##### Excerpt to read
JEFFERSON CITY – With just more than a month left in the Missouri legislative session, budget talks are ramping up across both chambers, but with uncertainty over federal funding has state leaders preparing for the worst.
The Missouri House spent the day Tuesday in deep debate over how lawmakers believe around $50 billion should be spent across the state.
Senators spent most of their session Tuesday in debate over a bill eliminating the capitol gains tax. With money talks taking center stage in both chambers, the Senate's top budget architect, Sen. Lincoln Hough (R-Springfield) spoke on the obscurity of the budget's next steps.
"I'm never one to judge my creativity, but when the math doesn't add up, I'm always a little curious how we got there," Hough said.
Hough argued the budget is already tight and eliminating a source of income for the state could cause problems in balancing it, especially amidst a cloudy federal landscape.
##########
##### Data under study
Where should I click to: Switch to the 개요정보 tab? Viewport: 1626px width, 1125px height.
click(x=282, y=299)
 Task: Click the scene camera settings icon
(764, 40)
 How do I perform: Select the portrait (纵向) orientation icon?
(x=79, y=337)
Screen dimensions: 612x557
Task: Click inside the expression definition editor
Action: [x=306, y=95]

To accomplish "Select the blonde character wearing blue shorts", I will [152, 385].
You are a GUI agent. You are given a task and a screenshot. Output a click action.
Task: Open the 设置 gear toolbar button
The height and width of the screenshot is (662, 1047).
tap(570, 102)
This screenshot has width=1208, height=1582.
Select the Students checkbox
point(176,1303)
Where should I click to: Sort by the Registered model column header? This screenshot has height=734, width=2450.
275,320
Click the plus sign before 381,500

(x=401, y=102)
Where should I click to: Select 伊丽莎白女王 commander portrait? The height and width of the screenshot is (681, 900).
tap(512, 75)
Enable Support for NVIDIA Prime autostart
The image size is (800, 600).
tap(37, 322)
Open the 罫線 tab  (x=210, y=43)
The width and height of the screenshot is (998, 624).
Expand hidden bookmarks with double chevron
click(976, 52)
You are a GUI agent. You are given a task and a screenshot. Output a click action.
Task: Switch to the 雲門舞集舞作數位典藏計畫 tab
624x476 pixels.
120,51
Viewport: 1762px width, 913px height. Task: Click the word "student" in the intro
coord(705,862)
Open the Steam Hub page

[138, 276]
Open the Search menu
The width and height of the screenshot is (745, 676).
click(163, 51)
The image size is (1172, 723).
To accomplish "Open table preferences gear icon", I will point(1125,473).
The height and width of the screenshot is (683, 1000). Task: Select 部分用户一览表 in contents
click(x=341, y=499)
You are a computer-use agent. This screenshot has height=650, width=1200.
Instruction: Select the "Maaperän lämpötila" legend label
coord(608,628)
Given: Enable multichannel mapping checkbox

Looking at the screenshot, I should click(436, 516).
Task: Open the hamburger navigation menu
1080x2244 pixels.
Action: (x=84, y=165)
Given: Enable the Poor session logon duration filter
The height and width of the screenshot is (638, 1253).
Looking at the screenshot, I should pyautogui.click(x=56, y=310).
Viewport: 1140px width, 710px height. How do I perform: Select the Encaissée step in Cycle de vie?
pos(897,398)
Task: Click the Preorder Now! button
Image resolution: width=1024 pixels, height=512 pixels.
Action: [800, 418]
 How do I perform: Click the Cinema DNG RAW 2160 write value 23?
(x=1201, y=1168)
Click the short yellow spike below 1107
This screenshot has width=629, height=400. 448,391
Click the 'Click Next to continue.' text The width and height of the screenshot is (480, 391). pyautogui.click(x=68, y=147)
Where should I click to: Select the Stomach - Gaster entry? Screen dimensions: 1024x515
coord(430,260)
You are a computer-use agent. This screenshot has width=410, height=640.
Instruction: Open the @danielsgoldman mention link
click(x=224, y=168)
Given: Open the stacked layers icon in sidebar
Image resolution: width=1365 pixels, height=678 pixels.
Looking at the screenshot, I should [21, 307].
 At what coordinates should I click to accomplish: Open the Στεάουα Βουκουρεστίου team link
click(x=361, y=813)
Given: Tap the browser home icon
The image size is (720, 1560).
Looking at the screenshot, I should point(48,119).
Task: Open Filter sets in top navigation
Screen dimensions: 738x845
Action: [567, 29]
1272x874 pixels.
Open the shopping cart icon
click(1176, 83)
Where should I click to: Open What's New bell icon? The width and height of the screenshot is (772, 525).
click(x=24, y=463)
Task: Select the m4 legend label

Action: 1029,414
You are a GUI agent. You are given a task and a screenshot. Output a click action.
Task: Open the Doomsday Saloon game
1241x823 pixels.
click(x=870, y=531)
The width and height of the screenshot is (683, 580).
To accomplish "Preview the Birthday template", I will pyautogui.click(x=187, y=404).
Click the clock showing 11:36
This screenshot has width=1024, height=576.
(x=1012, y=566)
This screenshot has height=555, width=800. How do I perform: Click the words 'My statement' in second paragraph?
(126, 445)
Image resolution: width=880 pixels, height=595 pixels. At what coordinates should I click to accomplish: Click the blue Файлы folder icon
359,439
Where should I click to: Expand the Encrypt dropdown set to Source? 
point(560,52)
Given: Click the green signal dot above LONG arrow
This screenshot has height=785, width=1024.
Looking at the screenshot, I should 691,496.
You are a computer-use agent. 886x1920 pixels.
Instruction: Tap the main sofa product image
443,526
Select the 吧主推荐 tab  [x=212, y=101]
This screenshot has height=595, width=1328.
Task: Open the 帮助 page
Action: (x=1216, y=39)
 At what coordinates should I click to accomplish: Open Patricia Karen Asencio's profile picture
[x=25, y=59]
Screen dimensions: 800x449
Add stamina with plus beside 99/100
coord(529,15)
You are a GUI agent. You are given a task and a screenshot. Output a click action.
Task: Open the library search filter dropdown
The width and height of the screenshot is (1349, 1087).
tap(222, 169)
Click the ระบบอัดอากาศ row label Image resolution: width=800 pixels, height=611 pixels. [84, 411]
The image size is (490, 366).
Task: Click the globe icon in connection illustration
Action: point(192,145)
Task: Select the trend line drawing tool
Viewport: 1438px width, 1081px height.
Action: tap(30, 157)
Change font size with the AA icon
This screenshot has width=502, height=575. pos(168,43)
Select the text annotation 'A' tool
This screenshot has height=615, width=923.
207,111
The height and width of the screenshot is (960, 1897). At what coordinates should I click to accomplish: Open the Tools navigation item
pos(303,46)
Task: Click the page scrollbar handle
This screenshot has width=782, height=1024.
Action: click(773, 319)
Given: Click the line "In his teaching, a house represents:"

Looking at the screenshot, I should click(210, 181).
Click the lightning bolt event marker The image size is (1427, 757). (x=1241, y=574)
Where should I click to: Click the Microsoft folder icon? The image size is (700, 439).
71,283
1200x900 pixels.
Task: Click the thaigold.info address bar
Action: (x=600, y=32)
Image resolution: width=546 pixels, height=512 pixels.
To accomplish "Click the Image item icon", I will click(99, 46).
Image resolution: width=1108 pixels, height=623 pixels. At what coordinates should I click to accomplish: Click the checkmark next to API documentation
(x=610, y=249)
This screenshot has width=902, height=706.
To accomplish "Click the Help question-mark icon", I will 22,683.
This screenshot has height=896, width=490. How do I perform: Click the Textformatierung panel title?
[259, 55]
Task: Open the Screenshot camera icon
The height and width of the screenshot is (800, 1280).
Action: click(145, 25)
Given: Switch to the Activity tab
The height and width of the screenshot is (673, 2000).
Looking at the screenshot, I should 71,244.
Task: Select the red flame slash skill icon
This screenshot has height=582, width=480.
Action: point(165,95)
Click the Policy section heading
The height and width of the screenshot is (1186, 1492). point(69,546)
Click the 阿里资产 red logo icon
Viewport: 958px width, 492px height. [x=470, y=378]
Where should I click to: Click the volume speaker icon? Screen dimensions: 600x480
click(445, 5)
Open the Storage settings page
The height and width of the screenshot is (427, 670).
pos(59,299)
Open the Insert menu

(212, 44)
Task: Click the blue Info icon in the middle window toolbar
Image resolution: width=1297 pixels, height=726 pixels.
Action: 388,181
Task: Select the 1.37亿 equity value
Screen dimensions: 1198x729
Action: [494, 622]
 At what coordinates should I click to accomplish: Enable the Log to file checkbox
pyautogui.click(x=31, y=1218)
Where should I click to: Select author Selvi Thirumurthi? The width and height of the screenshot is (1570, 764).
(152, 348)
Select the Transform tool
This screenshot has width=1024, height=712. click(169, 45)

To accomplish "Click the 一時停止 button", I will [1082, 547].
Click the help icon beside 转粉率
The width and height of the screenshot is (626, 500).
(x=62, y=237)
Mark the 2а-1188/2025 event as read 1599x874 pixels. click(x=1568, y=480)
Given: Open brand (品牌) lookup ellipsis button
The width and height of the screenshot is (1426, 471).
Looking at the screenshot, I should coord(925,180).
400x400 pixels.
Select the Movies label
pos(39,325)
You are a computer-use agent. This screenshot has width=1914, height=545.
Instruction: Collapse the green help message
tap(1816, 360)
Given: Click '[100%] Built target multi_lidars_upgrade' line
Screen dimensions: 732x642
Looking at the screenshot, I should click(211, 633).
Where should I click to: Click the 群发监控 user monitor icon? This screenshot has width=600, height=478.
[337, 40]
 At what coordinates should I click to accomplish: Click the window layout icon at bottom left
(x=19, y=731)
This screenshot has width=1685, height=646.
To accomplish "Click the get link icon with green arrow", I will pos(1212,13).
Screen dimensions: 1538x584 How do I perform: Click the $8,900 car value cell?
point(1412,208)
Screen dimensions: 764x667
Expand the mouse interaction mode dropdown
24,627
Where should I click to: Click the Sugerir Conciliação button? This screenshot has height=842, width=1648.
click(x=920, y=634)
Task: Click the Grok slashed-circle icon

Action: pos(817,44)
##########
* Task brief *
Reproduce the passage of the Missouri budget article between "Senators spent most" and "budget's next steps.", inclusive. The records have no connection to the text about the Missouri budget debate.

* Answer section *
Senators spent most of their session Tuesday in debate over a bill eliminating the capitol gains tax. With money talks taking center stage in both chambers, the Senate's top budget architect, Sen. Lincoln Hough (R-Springfield) spoke on the obscurity of the budget's next steps.